The linear source-filter theory, successfully applied to male speech, is likely to be applicable to male singing when pitches are low enough that significant harmonic-formant interaction does not occur. However, for a male singer with at least a two octave range, pitches in the higher octave, beginning around C₄, may require special vocal tract shapes to enhance self-sustained vocal fold oscillation. Highly gifted singers, with a vocal fold layered structure that easily sustains vocal fold oscillation (Hirano, 1975), may not rely heavily on source-tract interaction.
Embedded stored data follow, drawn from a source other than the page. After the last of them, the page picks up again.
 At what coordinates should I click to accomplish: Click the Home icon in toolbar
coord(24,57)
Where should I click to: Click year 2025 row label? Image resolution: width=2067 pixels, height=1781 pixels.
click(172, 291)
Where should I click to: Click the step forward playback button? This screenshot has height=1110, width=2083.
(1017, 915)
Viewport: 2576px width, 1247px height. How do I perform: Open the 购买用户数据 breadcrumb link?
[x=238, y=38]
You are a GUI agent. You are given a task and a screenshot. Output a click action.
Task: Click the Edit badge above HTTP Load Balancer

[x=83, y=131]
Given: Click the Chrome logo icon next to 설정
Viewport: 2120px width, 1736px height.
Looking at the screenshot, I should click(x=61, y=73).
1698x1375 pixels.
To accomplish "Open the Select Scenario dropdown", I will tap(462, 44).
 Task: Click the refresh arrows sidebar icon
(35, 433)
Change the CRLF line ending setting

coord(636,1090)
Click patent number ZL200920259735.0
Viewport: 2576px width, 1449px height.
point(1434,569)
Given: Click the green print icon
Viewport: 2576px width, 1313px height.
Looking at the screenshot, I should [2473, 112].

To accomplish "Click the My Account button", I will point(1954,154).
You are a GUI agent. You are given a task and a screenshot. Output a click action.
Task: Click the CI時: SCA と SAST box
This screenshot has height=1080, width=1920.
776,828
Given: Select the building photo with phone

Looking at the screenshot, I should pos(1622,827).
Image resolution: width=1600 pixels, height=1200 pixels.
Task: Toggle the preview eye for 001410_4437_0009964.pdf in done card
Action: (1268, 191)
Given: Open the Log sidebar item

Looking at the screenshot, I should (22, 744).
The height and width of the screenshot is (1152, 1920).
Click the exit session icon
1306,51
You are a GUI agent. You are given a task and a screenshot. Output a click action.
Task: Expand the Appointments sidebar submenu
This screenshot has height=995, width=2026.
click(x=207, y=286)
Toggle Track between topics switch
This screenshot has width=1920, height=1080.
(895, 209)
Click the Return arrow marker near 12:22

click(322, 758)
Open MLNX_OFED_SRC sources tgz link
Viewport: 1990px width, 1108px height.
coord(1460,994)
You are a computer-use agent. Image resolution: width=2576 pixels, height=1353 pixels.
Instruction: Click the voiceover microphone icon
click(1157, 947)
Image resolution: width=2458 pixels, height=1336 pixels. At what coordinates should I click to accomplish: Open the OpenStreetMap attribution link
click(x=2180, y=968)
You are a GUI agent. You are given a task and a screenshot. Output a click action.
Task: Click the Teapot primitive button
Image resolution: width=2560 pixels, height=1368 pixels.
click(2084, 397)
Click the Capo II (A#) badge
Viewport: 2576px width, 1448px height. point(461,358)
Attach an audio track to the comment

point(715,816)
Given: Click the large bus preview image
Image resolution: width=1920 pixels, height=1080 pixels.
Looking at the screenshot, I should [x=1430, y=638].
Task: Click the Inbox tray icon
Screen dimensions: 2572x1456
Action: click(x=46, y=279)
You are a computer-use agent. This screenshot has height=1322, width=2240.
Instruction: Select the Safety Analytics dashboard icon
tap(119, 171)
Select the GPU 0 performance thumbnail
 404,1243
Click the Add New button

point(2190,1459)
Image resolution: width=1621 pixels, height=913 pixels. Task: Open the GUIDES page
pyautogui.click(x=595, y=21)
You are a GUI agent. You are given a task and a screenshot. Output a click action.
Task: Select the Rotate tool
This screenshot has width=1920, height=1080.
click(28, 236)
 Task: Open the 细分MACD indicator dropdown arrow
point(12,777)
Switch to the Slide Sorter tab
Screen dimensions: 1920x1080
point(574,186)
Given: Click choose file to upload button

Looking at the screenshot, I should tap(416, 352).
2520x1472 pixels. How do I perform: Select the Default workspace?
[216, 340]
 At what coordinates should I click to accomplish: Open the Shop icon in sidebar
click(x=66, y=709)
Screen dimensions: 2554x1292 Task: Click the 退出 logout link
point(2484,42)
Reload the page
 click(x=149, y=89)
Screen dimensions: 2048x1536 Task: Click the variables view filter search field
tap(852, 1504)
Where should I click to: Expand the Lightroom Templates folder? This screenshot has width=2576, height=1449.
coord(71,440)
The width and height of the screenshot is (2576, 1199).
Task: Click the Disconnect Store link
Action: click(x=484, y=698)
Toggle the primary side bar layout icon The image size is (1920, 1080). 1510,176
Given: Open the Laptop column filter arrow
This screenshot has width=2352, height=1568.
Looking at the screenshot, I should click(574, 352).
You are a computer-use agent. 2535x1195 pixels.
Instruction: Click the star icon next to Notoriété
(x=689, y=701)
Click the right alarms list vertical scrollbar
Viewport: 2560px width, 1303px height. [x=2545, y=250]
Any vowel shape is possible, but most singers choose caricatures of certain vowels to reinforce a collection of harmonics. This is no need for exact “tuning” of formants to harmonics, as in many man-made musical instruments, but rather a need to find regions between the formants where supraglottal inertive reactance and subglottal compliant reactance can be exploited. Some vowel articulation is then still possible, but around a specific vocal tract caricature. In jazz or theater belt, the vowels ∕æ∕ and ∕a∕ provide the highest F₁ so that both F₀ and 2F₀ can always be kept below F₁. In opera or art song, centralized vowels such as ∕ʊ∕ are often used to lower F₁ so that 2F₀ (and ultimately F₀ itself) can be lifted over F₁ with a pitch change. In a paper to follow, a similar analysis will be given for female singers across different styles.